Electronic Journal of Differential Equations,
Vol. 2013 (2013), No. 150, pp. 1-21.

Title: Existence of infinitely many periodic subharmonic solutions for
       nonlinear non-autonomous neutral differential equations
        
Authors: Xiao-Bao Shu (Hunan Univ., Changsha, China)
         Yongzeng Lai (Wilfrid Laurier Univ., Waterloo, Ontario, Canada)
         Fei Xu       (Wilfrid Laurier Univ., Waterloo, Ontario, Canada)

Abstract:
 In this article, we study the existence of an infinite number of
 subharmonic periodic solutions to a class of second-order neutral
 nonlinear functional differential equations.
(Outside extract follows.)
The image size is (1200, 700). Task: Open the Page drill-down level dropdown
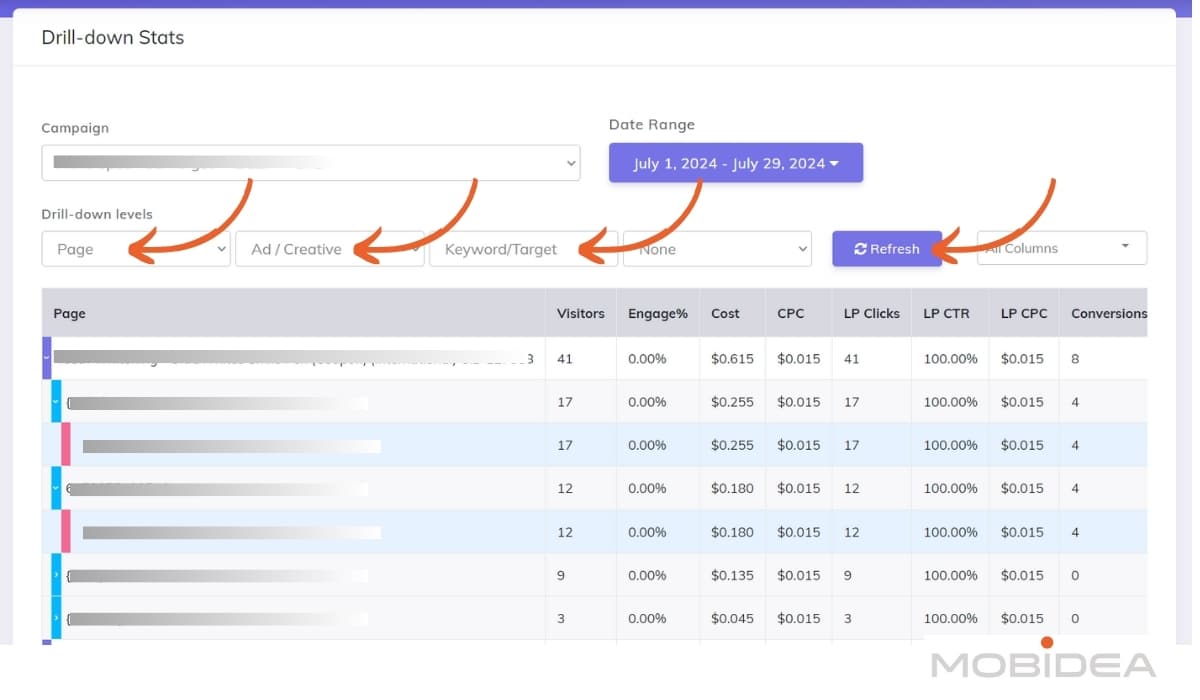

Subdifferentiability
 of lower semicontinuous convex functions $\varphi(x(t),x(t-\tau))$
 and the corresponding conjugate functions are constructed.
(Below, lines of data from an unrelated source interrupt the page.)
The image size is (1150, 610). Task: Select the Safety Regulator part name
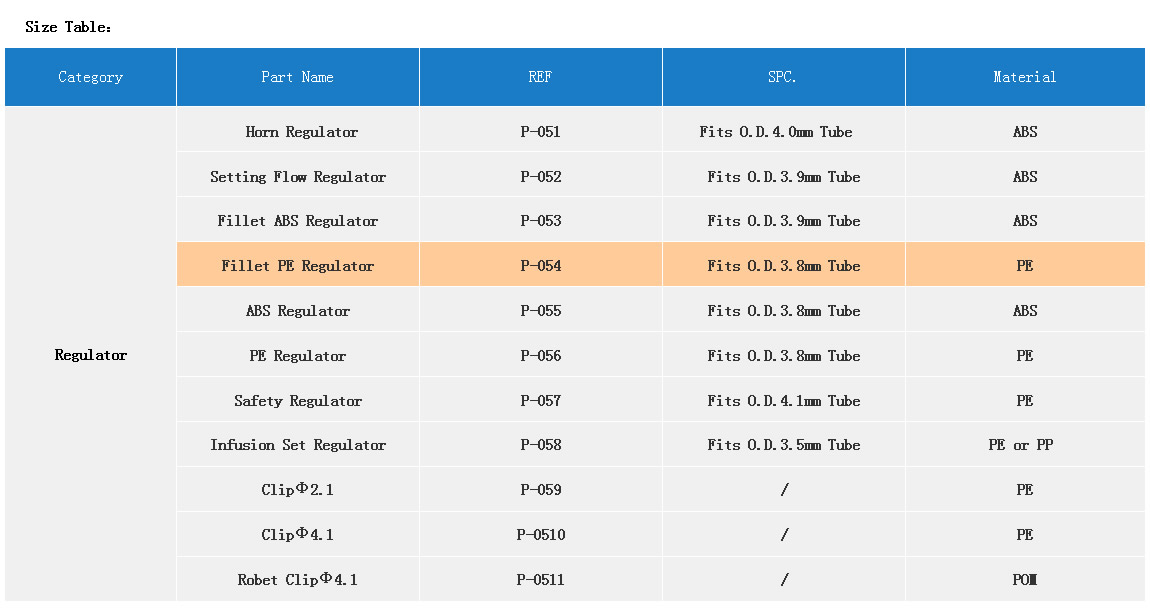point(298,401)
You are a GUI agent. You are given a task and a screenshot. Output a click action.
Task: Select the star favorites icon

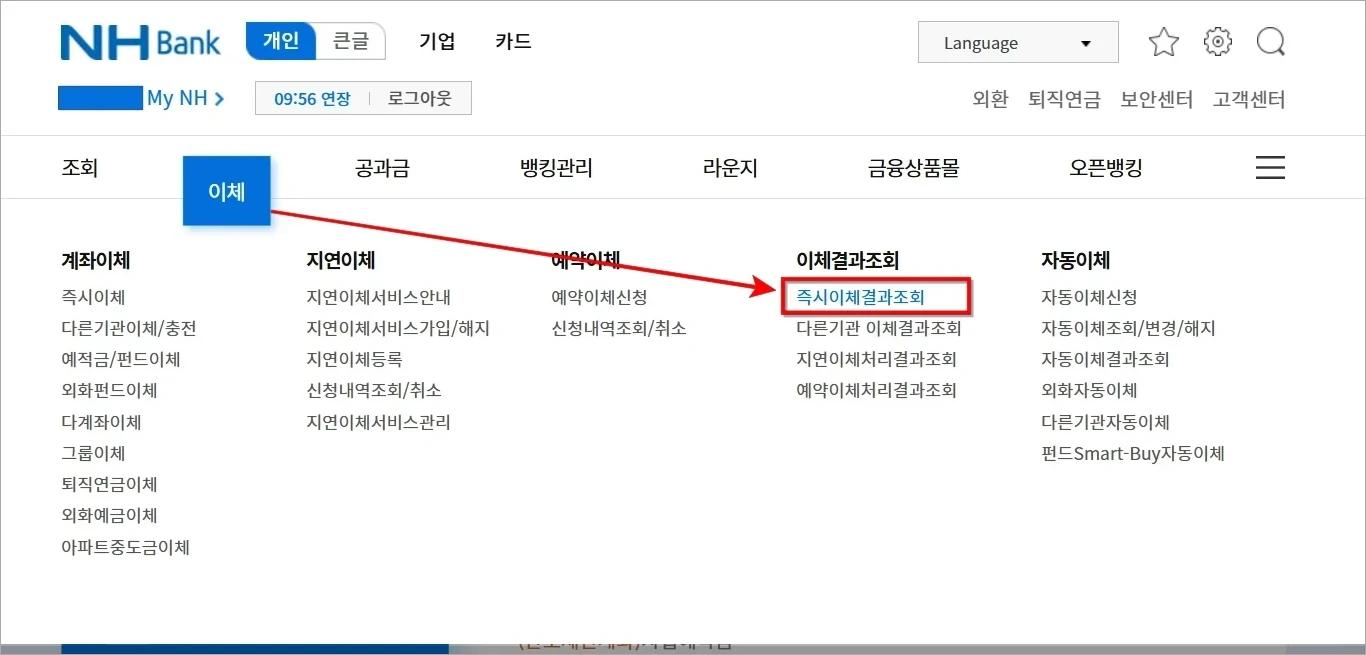point(1163,41)
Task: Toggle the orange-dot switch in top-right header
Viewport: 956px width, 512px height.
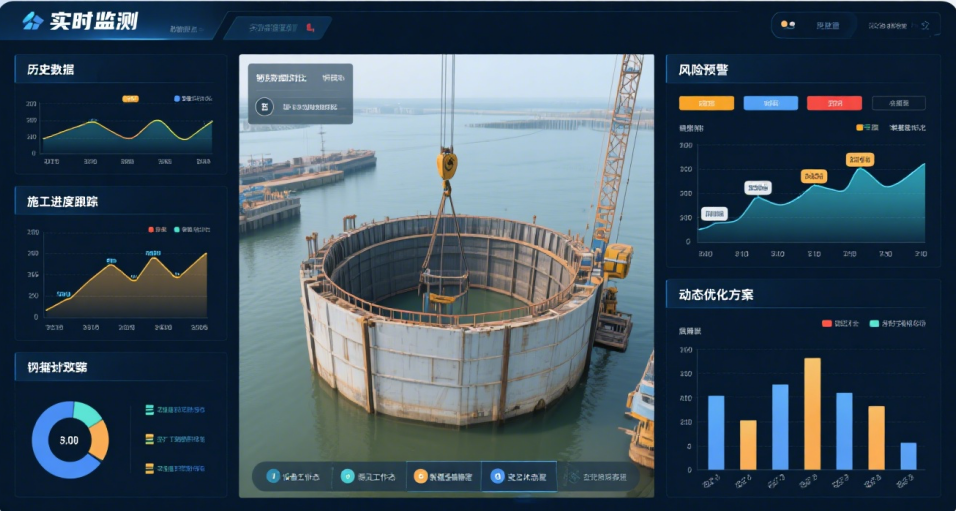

 By combining the critical point theory, Z2-group index theory
 and operator equation theory, we obtain the infinite number of
 subharmonic periodic solutions to such system.

Submitted  November 13, 2012. Published June 28, 2013.
Math Subject Classifications: 34K13, 34K40, 65K10.
Key Words: Subharmonic periodic solution; variational structure;
           operator equation;  critical point;  subdifferential;  
           neutral functional differential equation;  Z2-group; index theory.